What I Learned Watching Dora the Explorer

So, I'm a mom. I have three kids. The two oldest are in that "watch things on repeat" stage. We go the rounds with several different shows. Dora the Explorer. Go, Diego, Go! Wonder Pets. Anything with computer animation. Several times in any given day. Usually, I try to tune it all out. After a while, it all bleeds together, any way. But, I recently paid attention in a way that I never had before. I looked at it like a writer. And here's what I found:

In every episode, *something* happens. Usually, it's a problem that needs a solution. For example, Boots the Monkey loses his favorite stuffed animal. Oh dear! The world as we know it is going to end if Boots can't get his stuffed animal back. (Okay. Not really. But, it is the inciting incident.)
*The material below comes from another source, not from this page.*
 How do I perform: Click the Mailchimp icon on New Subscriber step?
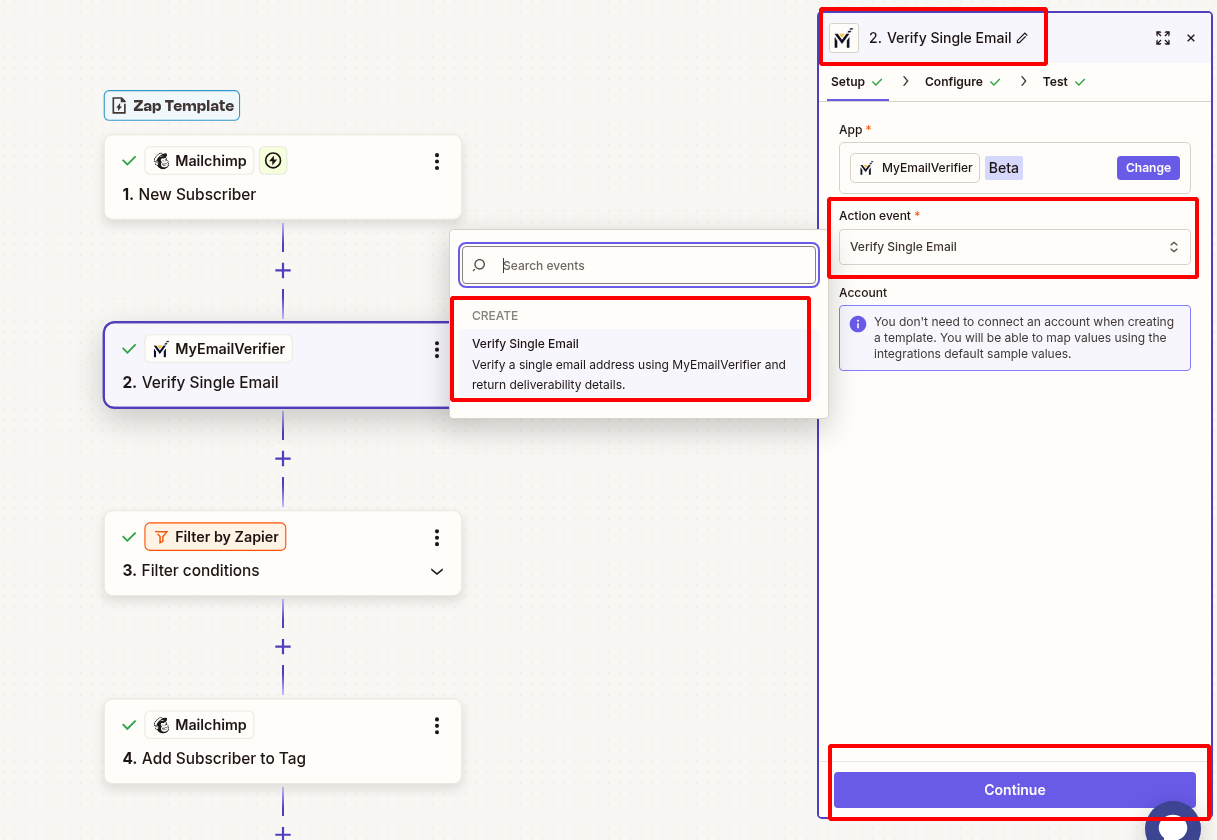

In order to find Boots' stuffed animal, Dora and Boots go on a journey. They have three distinct places that they must go. At each location, there is a task to accomplish. There is almost always an appearance by Swiper the Fox, who tries to do something that will prevent Dora from getting where she needs to go with the things she needs to accomplish her goals. Sometimes, Dora stops Swiper. Sometimes she doesn't.

Each episode follows the same pattern. Incident. Three challenges. A few twists and new characters. Triumph at the end. And the writer in me saw something that hadn't occurred to me before. In my own writing, I can't just leave it simple. There needs to be something to pull the story forward. There has to be complications. You can't make it too easy on your character. It doesn't have to follow the Dora the Explorer pattern, but it does need to be more than just one big problem that gets solved at the end.

So, friends, have you learned things from an unexpected place? What do you think of the Dora principle?

6 comments:

Melanie Stanford said...

I find it interesting that Dora is often saving "The Prince" or "The King" or another boy figure. It's a good message for girl power.

Angie said...

That's a great writing principle. I have read so many stories that lacked conflict, it's just amazing. There is no story without some type of problem or conflict.

Sarah said...

I love it! My kids watch Diego, and it's the same thing. Great example of story structure--things can't work out the first time or the story won't be satisfying (and will be short! and boring!)

ali cross said...

ROFL!! I learned that Dora the Explorer can teach me plotting! Who knew?

Except I don't think my characters can say, "backpack, backpack, backpack!" to solve their problems. :D

I am typically terrible at seriously impeding my characters the first time around. It's usually stuff that gets woven in during subsequent rounds of revision. Oh how I wish I were better at this!

Liesl Shurtliff said...

My two-year-old is obsessed with Caillou and all I've learned from that show is it makes me want to blow my brains out.

Tamara Hart Heiner said...

Good points! There's always got to be something that prevents your MC from getting what they want!